-- START OF Material for this task --

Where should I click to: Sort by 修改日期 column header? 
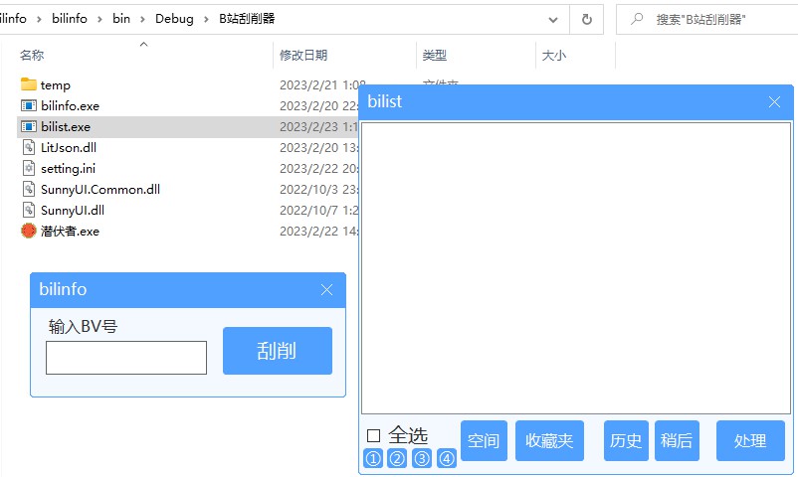click(x=303, y=56)
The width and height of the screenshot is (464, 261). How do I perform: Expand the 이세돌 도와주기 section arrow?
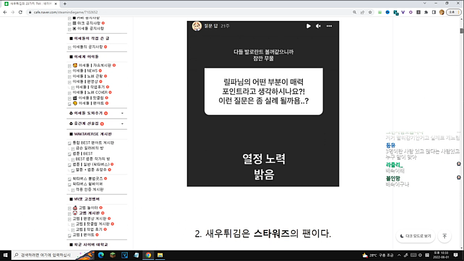[x=122, y=113]
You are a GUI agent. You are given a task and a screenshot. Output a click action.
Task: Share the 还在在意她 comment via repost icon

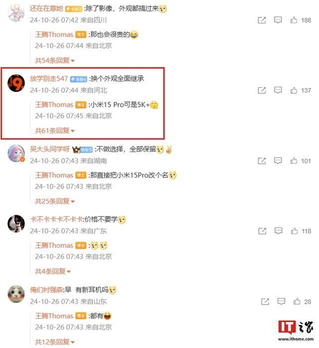pos(262,20)
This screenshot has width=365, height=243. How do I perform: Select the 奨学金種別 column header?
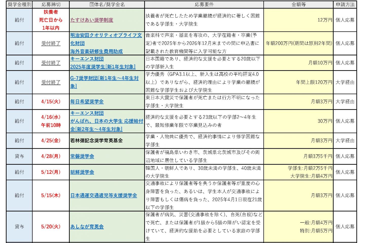[19, 5]
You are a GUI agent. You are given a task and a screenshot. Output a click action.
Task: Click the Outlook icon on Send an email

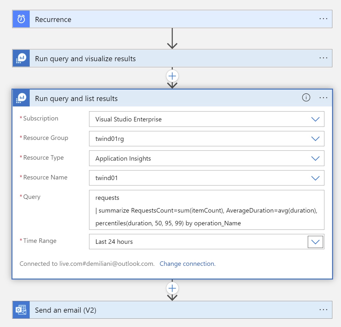(21, 310)
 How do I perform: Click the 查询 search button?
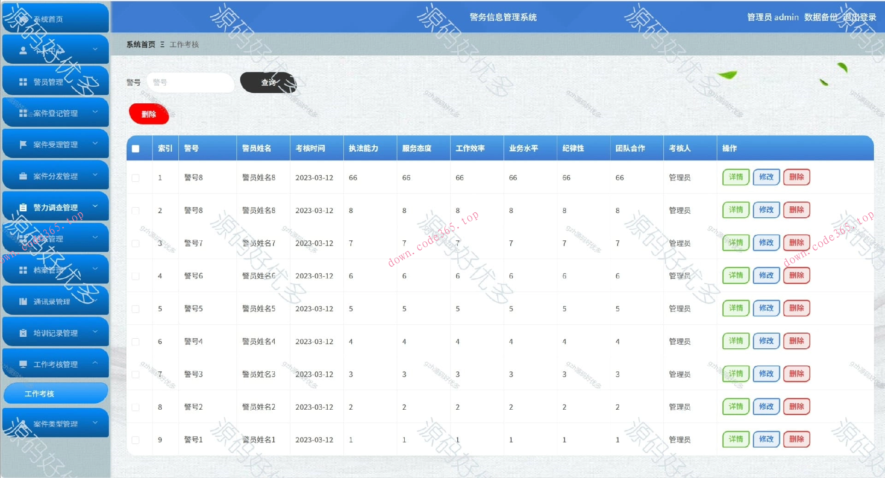[x=268, y=83]
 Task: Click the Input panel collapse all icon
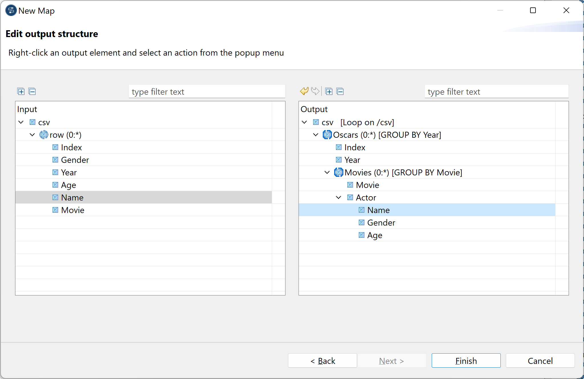(x=32, y=92)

-- END OF Material for this task --

Task directions:
Shift every coordinate in the answers of the rows above up by 11, then write out all the rows again with their requests, leaving out the pictures.

Result of this task:
Where should I click to: Sort by 修改日期 column header? 
click(x=314, y=67)
The width and height of the screenshot is (464, 261). How do I perform: Expand the 이세돌 도와주기 section arrow?
[x=133, y=124]
You are a GUI agent. You are given a task and a screenshot. Output a click action.
Task: Share the 还在在意她 comment via repost icon

pos(273,31)
This screenshot has width=365, height=243. How do I perform: Select the 奨学金種別 column header?
[30, 16]
You are a GUI agent. You are given a task and a screenshot. Output a click action.
Task: Click the Outlook icon on Send an email

(32, 321)
 How do I perform: Click the 查询 search button?
[x=279, y=94]
 Task: Click the Input panel collapse all icon
(x=43, y=103)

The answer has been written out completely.